▸ GOAL
Reproduce the following entries verbatim, line for line.

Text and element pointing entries
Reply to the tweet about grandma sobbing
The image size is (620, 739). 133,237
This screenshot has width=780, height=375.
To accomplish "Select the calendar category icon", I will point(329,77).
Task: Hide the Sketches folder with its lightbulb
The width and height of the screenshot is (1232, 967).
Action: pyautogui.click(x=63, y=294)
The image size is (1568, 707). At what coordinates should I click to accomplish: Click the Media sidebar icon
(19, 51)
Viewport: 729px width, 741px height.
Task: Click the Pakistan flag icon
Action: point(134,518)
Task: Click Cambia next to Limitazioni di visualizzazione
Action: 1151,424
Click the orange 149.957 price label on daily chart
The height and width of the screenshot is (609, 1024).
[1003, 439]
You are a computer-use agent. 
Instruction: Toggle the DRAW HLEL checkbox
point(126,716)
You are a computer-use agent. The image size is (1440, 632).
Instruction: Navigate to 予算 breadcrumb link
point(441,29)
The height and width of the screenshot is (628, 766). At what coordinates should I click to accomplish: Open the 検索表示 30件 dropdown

▸ THE RESPONSE
Reply to the tweet about grandma sobbing
The image size is (620, 739). 133,237
This screenshot has width=780, height=375.
To accomplish "Select the calendar category icon", I will point(329,77).
Task: Hide the Sketches folder with its lightbulb
The width and height of the screenshot is (1232, 967).
Action: pyautogui.click(x=63, y=294)
The image size is (1568, 707). At what coordinates should I click to accomplish: Click the Media sidebar icon
(19, 51)
Viewport: 729px width, 741px height.
Task: Click the Pakistan flag icon
Action: point(134,518)
Task: Click Cambia next to Limitazioni di visualizzazione
Action: 1151,424
Click the orange 149.957 price label on daily chart
The height and width of the screenshot is (609, 1024).
[1003, 439]
You are a computer-use agent. 
Instruction: Toggle the DRAW HLEL checkbox
point(126,716)
You are a computer-use agent. The image size is (1440, 632).
Instruction: Navigate to 予算 breadcrumb link
point(441,29)
The height and width of the screenshot is (628, 766). At what coordinates should I click to accomplish: Open the 検索表示 30件 dropdown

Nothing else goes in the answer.